The Opposition’s newly released law and order policy makes some claims that aren’t based in fact, argues Dr Nessa Lynch, an associate professor at the Faculty of Law at Victoria University of Wellington.
New Zealand’s youth justice system works well for the majority of our young people who come to notice for offending. Like in comparable jurisdictions, however, there are some entrenched and difficult challenges. Over-representation of certain groups (particularly tamariki and rangatahi Māori), addressing the complex needs of those who offend in a serious and persistent manner, participation of victims, capacity and availability of reintegrative services, and resourcing are all regularly identified as problematic. Proposals to address these complex issues are always welcome.
National’s law and order policy published yesterday, contains errors which undermine its contribution to progressing the issues for youth justice. I’ll highlight two here.
First, the document purports to highlight some achievements, with National proudly taking responsibility for a significant change in the law during its last term: “we changed the law so serious and recidivist 17-year-old offenders would for certain offences automatically be transferred to the District or High Court to face charges”.
In fact, before the National-led government changed the law in 2017 (which took full effect from 1 July 2019), all 17-year olds, for all offences, were liable to be dealt with in the District and High Courts. The protections of the youth justice system ended at 17. What the National-led government did do, was to take the principled and evidence-based step of raising the age of penal majority to 18. The National Party should be proud that this change now ensures that all young people benefit from procedural protections during police questioning and investigation and that youth diversionary procedures and the Youth Court jurisdiction are available. Granted, the law change did exclude 17-year-olds accused of some top-end offences, and there is a category of long-standing exceptions including homicide and jury trials. This still leaves New Zealand lagging many European, Australian and North American jurisdictions who apply the youth jurisdiction for all under-18s, and far behind the many jurisdictions (such as Germany, Croatia and the Netherlands) who extend special protections to young adults up until their mid-20s.
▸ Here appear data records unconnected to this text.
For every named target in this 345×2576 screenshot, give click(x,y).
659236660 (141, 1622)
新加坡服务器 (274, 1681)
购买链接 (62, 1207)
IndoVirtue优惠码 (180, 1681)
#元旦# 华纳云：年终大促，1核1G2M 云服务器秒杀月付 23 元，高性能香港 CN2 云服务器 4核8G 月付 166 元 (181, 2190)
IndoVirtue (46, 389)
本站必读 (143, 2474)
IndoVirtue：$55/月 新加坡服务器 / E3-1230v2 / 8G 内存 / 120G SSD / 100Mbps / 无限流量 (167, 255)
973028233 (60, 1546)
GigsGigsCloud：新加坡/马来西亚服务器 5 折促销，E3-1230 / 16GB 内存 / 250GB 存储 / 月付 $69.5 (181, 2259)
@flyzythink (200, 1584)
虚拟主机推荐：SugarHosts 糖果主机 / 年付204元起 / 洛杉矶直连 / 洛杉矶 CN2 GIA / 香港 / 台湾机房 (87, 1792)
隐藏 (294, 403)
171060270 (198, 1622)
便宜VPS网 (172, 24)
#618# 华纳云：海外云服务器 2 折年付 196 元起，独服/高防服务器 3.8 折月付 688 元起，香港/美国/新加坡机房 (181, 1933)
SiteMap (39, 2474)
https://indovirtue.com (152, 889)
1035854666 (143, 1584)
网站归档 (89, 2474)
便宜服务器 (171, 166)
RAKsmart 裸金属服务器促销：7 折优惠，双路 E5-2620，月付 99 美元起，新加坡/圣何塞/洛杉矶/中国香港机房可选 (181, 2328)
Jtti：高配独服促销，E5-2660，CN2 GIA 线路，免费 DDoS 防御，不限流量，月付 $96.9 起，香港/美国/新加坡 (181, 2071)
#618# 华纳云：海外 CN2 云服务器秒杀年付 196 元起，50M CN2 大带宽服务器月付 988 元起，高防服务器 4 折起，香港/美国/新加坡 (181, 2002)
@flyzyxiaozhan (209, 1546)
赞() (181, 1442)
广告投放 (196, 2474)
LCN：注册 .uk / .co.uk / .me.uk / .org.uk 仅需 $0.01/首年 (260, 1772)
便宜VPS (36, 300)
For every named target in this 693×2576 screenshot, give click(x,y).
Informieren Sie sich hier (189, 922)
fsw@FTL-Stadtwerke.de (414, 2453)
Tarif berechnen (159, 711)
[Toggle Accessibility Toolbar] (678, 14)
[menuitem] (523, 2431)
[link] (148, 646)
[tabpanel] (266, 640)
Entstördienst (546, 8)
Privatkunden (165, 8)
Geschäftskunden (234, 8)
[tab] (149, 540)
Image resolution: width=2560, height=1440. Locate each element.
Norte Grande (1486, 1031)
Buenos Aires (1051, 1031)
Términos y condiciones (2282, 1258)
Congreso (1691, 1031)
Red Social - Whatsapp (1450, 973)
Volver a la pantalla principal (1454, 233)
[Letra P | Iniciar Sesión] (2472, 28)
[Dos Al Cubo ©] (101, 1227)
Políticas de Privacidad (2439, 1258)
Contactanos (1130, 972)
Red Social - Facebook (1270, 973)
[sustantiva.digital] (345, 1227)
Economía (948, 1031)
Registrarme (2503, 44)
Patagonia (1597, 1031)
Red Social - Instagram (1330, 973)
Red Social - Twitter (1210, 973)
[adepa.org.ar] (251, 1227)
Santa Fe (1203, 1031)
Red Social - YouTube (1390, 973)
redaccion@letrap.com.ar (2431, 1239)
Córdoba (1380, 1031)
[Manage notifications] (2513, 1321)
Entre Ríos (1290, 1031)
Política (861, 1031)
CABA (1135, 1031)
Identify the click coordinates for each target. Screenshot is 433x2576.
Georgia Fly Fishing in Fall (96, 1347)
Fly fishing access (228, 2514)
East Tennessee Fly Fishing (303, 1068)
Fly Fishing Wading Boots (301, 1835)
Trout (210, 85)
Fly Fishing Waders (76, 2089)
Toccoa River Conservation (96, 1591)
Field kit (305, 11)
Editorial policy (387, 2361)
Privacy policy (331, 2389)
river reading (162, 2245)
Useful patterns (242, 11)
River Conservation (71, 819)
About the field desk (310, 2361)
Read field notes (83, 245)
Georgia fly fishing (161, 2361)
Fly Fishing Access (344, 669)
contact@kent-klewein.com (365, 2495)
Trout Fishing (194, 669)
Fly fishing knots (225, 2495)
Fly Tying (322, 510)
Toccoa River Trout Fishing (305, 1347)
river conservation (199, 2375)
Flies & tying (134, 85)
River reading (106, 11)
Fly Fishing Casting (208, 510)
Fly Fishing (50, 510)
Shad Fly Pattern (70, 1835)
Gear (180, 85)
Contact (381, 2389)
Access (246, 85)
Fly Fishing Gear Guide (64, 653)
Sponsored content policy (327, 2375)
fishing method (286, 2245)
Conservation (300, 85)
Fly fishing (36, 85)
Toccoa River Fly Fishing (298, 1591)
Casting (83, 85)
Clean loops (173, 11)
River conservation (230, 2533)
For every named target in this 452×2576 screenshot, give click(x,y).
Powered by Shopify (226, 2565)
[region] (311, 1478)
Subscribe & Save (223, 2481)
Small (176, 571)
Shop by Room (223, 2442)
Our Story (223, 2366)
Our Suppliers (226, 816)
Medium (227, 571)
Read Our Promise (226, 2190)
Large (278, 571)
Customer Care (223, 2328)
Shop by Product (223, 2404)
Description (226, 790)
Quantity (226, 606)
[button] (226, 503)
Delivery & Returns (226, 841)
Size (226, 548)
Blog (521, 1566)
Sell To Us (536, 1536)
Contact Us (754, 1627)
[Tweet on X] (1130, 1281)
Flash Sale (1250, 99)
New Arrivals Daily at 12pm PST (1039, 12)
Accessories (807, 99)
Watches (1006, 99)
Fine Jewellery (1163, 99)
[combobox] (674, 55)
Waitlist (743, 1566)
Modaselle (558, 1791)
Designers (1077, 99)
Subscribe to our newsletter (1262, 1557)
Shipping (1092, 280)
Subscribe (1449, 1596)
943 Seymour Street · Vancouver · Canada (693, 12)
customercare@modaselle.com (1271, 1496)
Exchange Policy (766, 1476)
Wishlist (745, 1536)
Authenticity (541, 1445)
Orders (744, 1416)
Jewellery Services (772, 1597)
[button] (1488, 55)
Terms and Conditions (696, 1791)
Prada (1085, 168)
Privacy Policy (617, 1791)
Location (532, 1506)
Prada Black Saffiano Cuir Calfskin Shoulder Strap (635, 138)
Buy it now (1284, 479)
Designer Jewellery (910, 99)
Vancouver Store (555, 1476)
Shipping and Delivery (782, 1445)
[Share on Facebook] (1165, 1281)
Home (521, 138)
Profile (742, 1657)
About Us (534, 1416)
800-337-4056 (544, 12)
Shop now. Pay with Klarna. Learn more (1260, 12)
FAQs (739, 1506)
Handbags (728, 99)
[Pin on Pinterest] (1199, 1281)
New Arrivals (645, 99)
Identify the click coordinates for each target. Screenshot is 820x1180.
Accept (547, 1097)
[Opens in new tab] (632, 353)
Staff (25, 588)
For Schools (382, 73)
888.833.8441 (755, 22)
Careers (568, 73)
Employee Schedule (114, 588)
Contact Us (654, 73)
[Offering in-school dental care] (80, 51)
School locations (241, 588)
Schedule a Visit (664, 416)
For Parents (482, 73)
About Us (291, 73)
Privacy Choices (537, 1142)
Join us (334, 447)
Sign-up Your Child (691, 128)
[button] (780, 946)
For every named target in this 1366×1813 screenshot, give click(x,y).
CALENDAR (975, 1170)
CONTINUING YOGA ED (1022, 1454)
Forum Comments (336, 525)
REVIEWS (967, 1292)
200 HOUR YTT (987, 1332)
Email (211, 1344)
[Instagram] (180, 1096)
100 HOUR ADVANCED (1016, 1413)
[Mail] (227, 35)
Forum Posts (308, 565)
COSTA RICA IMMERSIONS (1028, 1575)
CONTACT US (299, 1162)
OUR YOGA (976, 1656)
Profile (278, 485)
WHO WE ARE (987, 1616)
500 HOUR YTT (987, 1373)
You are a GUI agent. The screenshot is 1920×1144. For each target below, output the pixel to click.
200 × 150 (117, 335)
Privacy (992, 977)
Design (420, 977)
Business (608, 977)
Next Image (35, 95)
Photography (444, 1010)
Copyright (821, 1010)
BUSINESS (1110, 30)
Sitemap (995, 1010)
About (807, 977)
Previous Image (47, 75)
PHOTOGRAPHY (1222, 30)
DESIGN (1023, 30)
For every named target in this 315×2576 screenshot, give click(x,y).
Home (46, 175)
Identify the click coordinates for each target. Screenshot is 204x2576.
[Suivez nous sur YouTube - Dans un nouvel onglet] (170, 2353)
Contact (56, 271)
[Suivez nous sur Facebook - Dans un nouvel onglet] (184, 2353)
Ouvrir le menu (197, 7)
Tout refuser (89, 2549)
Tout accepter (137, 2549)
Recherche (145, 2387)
Secondly, the policy proposes a scheme for wiping young peoples’ ‘convictions’ for offences attracting less than two years imprisonment on the basis that “sometimes young people get on the wrong side of the tracks and do something silly. While it’s inexcusable to offend in any circumstances, we recognise often initial offending has a detrimental impact on the rest of their lives”.
I strongly agree with the statement. Who reading this hasn’t done foolish and/or harmful things in their youth? There’s a strong evidence base to show that the majority of youth offending stems from temporal risk factors, and that accountability without labelling is the best approach.
But the policy on wiping convictions betrays a concerning ignorance of how the youth justice system has operated for the last 30 years. Where young people are dealt with through the Youth Court (and given the success of police diversion, this is a small percentage), most will receive an absolute discharge if they have complied with their plan. This plan is decided on with the input and agreement of the young person and their whanau, the victim of the offence, and the Police, and approved by the Youth Court Judge.
This allows a young person to be held accountable through comprehensive obligations such as reparation and apologies to victims, engagement with drug and alcohol services, re-engagement with education, curfews and non-association provisions, but to leave the process without a permanent stain on their record.
Formal Youth Court orders (such as time spent in custody in a youth justice residence) are reserved for more serious offences, or where there has been non-compliance. Even then, such orders are not ‘convictions’, and a young person is entitled to make that statement on official documentation. The only young persons that can be ‘convicted’ are those found guilty of murder or manslaughter, or who have been transferred to the adult system for very serious charges or jury trials. There appears to be no possible instances of under-18s who would fit into the category of having a conviction for an offence attracting a penalty of less than two years imprisonment, making the policy a nullity.
Then there’s the suggestion that a young person’s Youth Court record be completely wiped. That’s something I would certainly not support as there needs to be a balance between a young person’s interest in re-integration and the need to have an official record of orders. Consider a young person who has been given a Youth Court order for a sexual offence but has completed the necessary rehabilitative programmes successfully and made amends for their wrongdoing. The current system has the correct calibration in allowing the young person to go into adulthood without a formal criminal conviction, but in having a record of the order available for limited official purposes, for example in Vulnerable Children Act vetting processes or to justify retention of DNA.
So there you have it. National has released a policy that offers some solutions in search of problems. And it leaves us with some significant problems still in search of solutions.